In the afternoon Fabrizio and his wife Maria got back from the U.S. Despite his jetlag, Fabrizio was full of manic energy and declared that he had to keep doing things or he'd fall asleep. So we all drove up to see the cave where Pope Celestine V--the only man to ever turn down the papacy--lived before he was pope. (After he was pope, he issued a papal decree declaring the pope's power to abdicate and then promptly abdicated, according to Wikipedia.) We also saw the house that was supposedly Ovid's.

Looking down on Sulmona

Next we drove back into town to go to a restaurant, but it turned out to be closed. So we drove to another restaurant--also closed--and then on to another and another. The problem? Italy was playing Spain in soccer, and since everyone would be home watching, almost no restaurants bothered to open. After an our of searching, we ended up at a place in the nearby town Raiano. (They stayed open because they had a television.) We had rosticini, little skewers of grilled lamb so thin that almost all of it was crisp and charred. Each skewer cost €0.50 and five of them made a good portion.

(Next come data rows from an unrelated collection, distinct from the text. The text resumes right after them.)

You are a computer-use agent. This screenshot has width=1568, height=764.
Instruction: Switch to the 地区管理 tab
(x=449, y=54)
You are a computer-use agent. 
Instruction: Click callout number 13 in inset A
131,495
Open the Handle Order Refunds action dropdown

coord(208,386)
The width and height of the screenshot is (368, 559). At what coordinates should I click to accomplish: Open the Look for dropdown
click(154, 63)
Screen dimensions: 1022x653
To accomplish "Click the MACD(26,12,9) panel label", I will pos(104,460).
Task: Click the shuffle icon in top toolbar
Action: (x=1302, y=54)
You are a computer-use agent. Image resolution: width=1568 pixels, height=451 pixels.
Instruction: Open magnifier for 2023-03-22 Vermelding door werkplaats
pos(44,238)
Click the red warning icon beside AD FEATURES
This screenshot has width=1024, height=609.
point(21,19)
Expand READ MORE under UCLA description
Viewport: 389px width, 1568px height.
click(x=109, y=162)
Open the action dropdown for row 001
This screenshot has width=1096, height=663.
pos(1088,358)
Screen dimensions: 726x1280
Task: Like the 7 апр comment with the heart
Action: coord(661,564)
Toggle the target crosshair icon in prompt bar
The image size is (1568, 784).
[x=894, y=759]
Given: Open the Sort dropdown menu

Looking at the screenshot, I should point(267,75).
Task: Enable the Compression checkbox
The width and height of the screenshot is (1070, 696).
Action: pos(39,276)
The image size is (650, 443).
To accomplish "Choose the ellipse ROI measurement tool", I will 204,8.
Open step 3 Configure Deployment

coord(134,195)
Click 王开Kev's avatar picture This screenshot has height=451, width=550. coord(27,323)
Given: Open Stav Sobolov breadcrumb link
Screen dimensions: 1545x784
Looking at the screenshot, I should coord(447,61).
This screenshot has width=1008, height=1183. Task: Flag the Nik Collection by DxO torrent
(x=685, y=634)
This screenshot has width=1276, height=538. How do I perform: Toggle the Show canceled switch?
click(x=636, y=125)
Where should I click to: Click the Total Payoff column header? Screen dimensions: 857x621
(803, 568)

After dinner we went down the street to a bar specializing in rum, where we got cocktails and dessert. The cheesecakes were in the American style but a bit less dense than usual. One had an intense layer of strawberry gel, and the other had mosto cotto, grape must cooked down into a sweet, slightly bitter syrup. The crust tasted exactly like graham cracker crust, though it was actually traditional to the region and entirely homemade. Fabrizio, who makes his living as some sort of consultant on desserts--he used to own a gelateria--had a long conversation with the chef critiquing what we had eaten. I don't know what he said, but the desserts were good enough that it must have been hard to come up with any criticism.